Retailers still have the 4080 in stock. 😶‍🌫️😶‍🌫️

– Hassan Mojtaba (@ hms1193) November 19, 2022

I almost feel sorry for these speculators, but I’m not that good. Talk about miscalculated risks.

Wccftech’s Hassan Mujtaba claims that the 4080 initially shipped in much smaller numbers than the 4090 – 30,000 units versus 130,000. If this is true, and the 4080 is still at MSRP, then the community has really spoken – people want not just decent RTX 4080s, but questionable prices. You might as well get an RTX 4090 if you’re spending that kind of money, assuming your budget can stretch it.

Did Nvidia play themselves, or were we played?

RTX 4090 sitting at a table.
Jacob Roach / Digital Trends

In short – the RTX 4080 seems to have outperformed the 4090. It has suddenly made an expensive GPU seem a lot more desirable than it should ever have been.

Now, the question is, was this Nvidia’s plan all along, or did they simply overestimate the enthusiasm people would have for the 4080?

Given the fact that Nvidia plans to strategically cut MSRP from the RTX 4080 soon, and probably never intended for the 4080 to be a crutch for 4090 sales.

Nvidia also has some serious competition on the horizon.
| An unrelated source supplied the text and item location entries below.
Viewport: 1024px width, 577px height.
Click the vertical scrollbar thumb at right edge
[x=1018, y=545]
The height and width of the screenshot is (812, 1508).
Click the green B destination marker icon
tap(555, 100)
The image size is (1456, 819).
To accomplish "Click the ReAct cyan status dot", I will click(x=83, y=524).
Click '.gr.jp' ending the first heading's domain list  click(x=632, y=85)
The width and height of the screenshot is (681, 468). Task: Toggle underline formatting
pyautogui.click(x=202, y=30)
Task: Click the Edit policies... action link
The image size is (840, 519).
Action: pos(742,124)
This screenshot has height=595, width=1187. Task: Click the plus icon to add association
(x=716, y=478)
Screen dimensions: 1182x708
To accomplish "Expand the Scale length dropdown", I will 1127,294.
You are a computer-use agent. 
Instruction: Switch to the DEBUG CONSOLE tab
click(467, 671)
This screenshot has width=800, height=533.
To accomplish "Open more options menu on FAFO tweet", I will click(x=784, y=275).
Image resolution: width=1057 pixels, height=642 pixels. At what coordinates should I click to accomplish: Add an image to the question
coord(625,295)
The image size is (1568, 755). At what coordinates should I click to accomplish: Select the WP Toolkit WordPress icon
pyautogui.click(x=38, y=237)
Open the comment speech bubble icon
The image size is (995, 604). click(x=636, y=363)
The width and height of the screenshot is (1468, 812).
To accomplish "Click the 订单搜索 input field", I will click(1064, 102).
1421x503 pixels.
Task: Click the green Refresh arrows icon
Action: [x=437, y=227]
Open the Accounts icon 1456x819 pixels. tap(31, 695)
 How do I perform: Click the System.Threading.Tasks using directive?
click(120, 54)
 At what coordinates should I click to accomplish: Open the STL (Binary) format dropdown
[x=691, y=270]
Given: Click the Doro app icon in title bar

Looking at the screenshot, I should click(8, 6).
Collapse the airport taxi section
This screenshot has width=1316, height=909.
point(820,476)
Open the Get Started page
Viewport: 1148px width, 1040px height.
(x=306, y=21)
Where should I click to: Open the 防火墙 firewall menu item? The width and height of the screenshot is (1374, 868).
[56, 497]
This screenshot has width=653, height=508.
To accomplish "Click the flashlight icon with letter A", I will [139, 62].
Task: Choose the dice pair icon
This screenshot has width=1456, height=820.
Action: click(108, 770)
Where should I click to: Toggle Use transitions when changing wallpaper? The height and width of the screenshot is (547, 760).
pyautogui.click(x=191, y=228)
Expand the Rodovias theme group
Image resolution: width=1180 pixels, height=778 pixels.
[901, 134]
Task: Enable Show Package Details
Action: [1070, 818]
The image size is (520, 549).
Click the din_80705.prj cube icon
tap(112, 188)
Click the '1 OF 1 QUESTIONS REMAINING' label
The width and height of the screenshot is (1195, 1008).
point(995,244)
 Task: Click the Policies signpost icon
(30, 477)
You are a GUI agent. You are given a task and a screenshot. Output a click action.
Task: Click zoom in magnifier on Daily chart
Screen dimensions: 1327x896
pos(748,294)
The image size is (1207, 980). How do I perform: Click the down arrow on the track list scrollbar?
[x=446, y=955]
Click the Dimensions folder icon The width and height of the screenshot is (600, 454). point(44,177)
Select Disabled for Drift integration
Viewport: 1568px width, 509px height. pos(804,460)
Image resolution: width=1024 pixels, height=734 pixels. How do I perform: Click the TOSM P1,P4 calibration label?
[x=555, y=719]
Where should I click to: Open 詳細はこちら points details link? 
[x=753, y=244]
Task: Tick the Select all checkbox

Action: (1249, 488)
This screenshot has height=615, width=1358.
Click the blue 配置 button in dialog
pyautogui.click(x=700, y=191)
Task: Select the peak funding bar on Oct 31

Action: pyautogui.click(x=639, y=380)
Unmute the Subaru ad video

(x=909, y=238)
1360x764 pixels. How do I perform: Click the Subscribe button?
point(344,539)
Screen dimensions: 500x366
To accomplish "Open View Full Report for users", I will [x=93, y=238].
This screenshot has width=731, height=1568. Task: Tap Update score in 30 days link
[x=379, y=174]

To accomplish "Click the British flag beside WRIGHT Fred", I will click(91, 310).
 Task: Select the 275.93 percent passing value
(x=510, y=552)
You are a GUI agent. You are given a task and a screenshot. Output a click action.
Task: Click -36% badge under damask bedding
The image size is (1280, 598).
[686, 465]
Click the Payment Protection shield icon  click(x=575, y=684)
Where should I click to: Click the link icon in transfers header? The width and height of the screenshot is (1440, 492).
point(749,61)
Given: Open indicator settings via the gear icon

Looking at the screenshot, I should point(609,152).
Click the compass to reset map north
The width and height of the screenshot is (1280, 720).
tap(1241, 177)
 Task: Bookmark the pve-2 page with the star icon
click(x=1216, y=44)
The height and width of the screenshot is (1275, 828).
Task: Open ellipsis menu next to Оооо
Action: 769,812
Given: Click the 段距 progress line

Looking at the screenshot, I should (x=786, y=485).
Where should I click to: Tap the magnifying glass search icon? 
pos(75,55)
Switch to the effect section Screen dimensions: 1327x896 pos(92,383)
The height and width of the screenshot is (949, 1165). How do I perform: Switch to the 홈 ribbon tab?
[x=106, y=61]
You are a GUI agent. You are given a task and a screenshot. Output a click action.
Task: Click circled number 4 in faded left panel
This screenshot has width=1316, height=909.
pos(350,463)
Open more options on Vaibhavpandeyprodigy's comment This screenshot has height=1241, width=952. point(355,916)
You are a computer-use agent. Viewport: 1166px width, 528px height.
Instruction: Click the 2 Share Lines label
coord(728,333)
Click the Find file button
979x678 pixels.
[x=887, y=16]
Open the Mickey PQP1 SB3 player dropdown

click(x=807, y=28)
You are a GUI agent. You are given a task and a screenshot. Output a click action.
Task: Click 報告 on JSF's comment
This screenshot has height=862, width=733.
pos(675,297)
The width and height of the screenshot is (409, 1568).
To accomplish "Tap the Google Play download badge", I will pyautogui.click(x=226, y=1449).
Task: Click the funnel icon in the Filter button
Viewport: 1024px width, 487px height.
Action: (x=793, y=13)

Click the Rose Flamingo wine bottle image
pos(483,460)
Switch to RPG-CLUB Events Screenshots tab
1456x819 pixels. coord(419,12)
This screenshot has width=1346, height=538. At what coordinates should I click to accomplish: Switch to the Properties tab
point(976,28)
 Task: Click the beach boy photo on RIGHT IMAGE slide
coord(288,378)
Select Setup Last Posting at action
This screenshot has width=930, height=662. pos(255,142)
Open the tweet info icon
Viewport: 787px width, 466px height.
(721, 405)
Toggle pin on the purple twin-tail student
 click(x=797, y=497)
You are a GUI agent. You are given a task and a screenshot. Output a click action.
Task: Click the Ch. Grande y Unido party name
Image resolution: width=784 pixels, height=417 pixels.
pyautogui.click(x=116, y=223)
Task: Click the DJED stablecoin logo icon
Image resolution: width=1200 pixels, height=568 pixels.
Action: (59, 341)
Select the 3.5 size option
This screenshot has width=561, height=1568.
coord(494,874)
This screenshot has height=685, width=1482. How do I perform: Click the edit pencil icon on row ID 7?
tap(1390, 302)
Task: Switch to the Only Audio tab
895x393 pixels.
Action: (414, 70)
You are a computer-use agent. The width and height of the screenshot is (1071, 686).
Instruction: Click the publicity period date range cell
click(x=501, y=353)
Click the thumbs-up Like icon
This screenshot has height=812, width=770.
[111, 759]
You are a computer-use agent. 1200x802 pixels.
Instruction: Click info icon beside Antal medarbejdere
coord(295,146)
AMD will soon release the next generation Radeon RX 7900 XTX and 7900 XT, both of which are supposed to compete with the RTX 4080, but are more affordable – $999 and $899, respectively.

With the upcoming price cut, the RTX 4080 may become a more worthwhile competitor. Right now, if you can snag the 4090 for $1,600, it’s a better deal—but only if you can cash in on it. If you are a casual gamer, save your money and get the 4080 without worrying about benchmarks and comparisons.

Personally, I’m still waiting for the 7900 XTX, and based on the performance per dollar of the RTX 4080, I really have no regrets.